On the 9-file non-biped skeleton corpus, A vs B parity is:

with extras (default) with --no-nel-extras
A-vs-B match 100.0% on every file 90.7% – 97.2%

The residual delta with the flag on is float noise in InvBindPos rotation cells from Decompose's row-magnitude renormalisation of the 3×3 — same class of noise Max's own arithmetic produces in the reference outputs (T3-epsilon per pipeline_max_design §9). Semantic correctness — bone hierarchy, names, in-engine animation appearance — is unaffected.

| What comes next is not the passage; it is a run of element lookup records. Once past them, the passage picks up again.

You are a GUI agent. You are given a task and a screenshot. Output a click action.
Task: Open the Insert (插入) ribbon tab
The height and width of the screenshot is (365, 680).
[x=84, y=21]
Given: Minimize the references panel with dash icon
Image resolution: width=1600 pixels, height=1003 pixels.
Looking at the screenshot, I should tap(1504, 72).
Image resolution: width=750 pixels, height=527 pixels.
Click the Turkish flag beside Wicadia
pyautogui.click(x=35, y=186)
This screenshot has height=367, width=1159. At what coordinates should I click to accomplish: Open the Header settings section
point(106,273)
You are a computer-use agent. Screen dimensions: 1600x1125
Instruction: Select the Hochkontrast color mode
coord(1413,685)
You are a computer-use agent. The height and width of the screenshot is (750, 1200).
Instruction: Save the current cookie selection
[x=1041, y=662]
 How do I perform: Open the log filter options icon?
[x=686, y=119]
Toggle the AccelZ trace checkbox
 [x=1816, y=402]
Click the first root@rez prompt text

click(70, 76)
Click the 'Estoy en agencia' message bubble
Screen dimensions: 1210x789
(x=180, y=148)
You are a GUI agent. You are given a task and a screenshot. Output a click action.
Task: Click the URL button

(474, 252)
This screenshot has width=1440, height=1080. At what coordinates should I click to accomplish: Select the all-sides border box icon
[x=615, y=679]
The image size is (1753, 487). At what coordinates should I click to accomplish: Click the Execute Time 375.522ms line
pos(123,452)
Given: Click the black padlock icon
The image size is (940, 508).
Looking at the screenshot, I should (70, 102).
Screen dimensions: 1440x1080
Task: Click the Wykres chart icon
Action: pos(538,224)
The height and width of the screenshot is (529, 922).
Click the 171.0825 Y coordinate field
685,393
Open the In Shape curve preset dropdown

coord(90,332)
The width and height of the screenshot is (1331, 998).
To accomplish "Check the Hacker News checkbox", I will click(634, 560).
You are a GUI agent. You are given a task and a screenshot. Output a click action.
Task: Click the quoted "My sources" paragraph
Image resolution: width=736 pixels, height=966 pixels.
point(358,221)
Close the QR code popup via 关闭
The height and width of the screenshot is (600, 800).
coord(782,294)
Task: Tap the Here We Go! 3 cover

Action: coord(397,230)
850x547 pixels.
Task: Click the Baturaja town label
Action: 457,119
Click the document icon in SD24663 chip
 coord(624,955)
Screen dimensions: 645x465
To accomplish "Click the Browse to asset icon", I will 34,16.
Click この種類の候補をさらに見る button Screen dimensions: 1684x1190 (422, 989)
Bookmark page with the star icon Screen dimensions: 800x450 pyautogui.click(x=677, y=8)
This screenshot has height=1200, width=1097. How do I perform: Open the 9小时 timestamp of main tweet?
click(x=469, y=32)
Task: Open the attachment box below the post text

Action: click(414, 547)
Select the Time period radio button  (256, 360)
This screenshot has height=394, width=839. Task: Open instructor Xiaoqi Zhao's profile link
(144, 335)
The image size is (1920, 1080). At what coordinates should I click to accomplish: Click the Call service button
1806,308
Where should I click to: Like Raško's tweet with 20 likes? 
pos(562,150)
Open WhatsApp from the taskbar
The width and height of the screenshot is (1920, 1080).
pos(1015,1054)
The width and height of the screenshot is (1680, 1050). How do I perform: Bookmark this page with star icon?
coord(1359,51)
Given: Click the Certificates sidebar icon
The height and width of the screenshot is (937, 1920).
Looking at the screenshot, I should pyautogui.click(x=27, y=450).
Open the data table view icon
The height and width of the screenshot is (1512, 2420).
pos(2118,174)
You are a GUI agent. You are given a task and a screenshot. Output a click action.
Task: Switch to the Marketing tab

Use this flag in CI as a regression gate on the fallback path: it must always produce a valid .skel, and the byte-parity against the extras-based .skel should stay ≥90% on the corpus.

Conformance

The current writer is nel/tools/3d/pipeline_max_export_skel/main.cpp::writeGltf(). The current reader is nel/tools/3d/mesh_utils/assimp_skel.cpp::walkSkelNode(). Both track this spec; a change to either without updating the other is a bug.

When adding a new extras key:

  1. Update this page (add a row in the appropriate table).
  2. Update both writer and reader in the same commit if both sides need to change.
  3. Add a compile-time or CI check that reader knows about all keys writer emits (nice-to-have, not currently enforced).

Future work

Under consideration but not implemented:

  • Mesh/shape extras for nel_material_flags, nel_lightmap_group, etc. Would move NeL-specific material data out of scene_meta sidecar files and into the glTF itself.
  • Animation extras for nel_track_default, nel_loop_mode etc.
  • Scene extras for nel_scene_version, nel_tag_time — for the tag-file roundtrip protocol from build_gamedata.
  • Deprecation path if the standard glTF KHR_* extensions ever cover our needs (e.g., a glTF extension for non-uniform bone scale semantics). Extras are cheap to add and remove; extensions are conservative.